Here are some shocking statistics when it comes to house burglaries, I came across when I decide to write about this subject matter this week:
n 20% - the amount burglaries have increased by in the last year
n 73 – the number of homes burgled in Ireland every day
n 3 – the amount of houses broken into every hour
n 350 – the number of convicted burglars that are held in jail at any one time
n Thursday – the day your home is most likely to be broken into
n November – the month of the year that has the highest rates of burglary
n €1,868 – the average value taken from a house that’s burgled
n 80% - of homes are burgled during the day
n 12 – 4pm - the most likely time of the day a house will be broken into
n 74% - of homes burgled did not have a monitored alarm in place
n Bungalows – are broken into 15% more than semi-detached properties . Terraced houses – are the least likely to be broken into
n 10 – you are 10 times more likely to have your house broken into if you don’t have visible outdoor security i.e. an alarm system
n 50% - of Irish homes do not have a burglar alarm
n 25% - of homeowners leave spare keys in obvious places outside their home
Lessons need to be learned from the misfortune of others so that it doesn’t happen to you, so in this article I am going to give you some tips on how to protect your home.
The first place they head to when they break in is the master bedroom. Here, they are looking for cash and jewellery.
They are not interested in TVs, silverware or any items big or small that might hinder their escape or something that might ever be traced back to your house when they try to pass them on for cash.
The most common way a burglar will enter your home is either through a front or back door. Before they try to gain access they may first just simply knock on your front door to see if anybody is home. And if nobody answers and the front door is locked they will proceed around to your back door and try to gain entry from there.

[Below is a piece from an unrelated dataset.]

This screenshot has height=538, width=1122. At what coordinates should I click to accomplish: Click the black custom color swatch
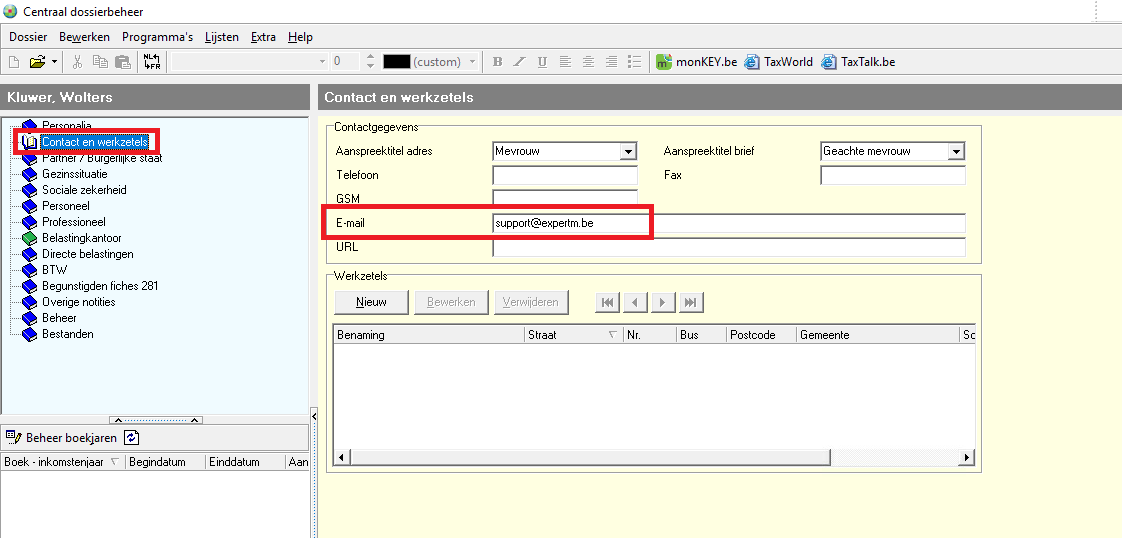(x=396, y=62)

So, what you have to do, to prevent them from thinking your house is an easy target is to make your house appear hard for them to get into.
The biggest deterrent in this regard is having an alarm in your home. In a survey carried out last year, 82 imprisoned burglars were asked what kind of security features would stop them from thinking of robbing a house and 84% of them cited a house fitted with an alarm.
So, convicted burglars are saying that they would not willingly enter a house fitted with a working alarm which seems to overwhelmingly suggest that investing in a good quality alarm is the best way of reducing your risk of being burgled.
There are other things you can do to the outside of your home like having good side and back lighting that is either timed to come on at night or will be activated by sensors. Again these are not to be underestimated so make sure they are working. Giving a thief the protection of darkness makes their job that much easier.
Burglars hate dogs, big or small it doesn’t matter. So, if you have one then great, but even if you don’t make it appear that you do. Get a beware of the dog sign and put it out front and even consider getting a dog bowl and chain and leave it by your back door.
OK, after all that and they still get into your home, they have eight minutes and they are heading straight to your bedroom so first and foremost please don’t put cash into drawers or under your mattress. If you do they will be found.
If you have a jewellery box, that is where you should put all your inexpensive jewellery into – this is your decoy because a burglar won’t be getting out their loupe to look at the grade of diamonds or gold, they will just take it and run. So, don’t put the expensive stuff into it, put them somewhere else, ideally into a well hidden safe. And again don’t have the safe in your bedroom – if you want to hide anything whether it is locked in a safe or not, the best places to hide it is in the attic. Burglars don’t like going into places that they can’t easily escape from and the attic is one place they won’t want to go into.
Another place to put valuables into is a children’s room, in a utility room, in a breakfast cereal box in your kitchen, in a plastic bag in the freezer, in an envelope tied to the underside of the dogs bed etc.
There is probably no way you can totally burglar-proof your home. The best strategies are to make it as hard to get into in the first place and if they do, try to limit what they get away with. And I know that some of things I have referred to are not new and it isn’t rocket science but a little reminder never hurts. And yes in the end what a burglar might get away with may just be material things, but the reality is that they take an awful lot more because victims are often haunted for years by the violation that someone was in their home... and that is something no-one should have to go through.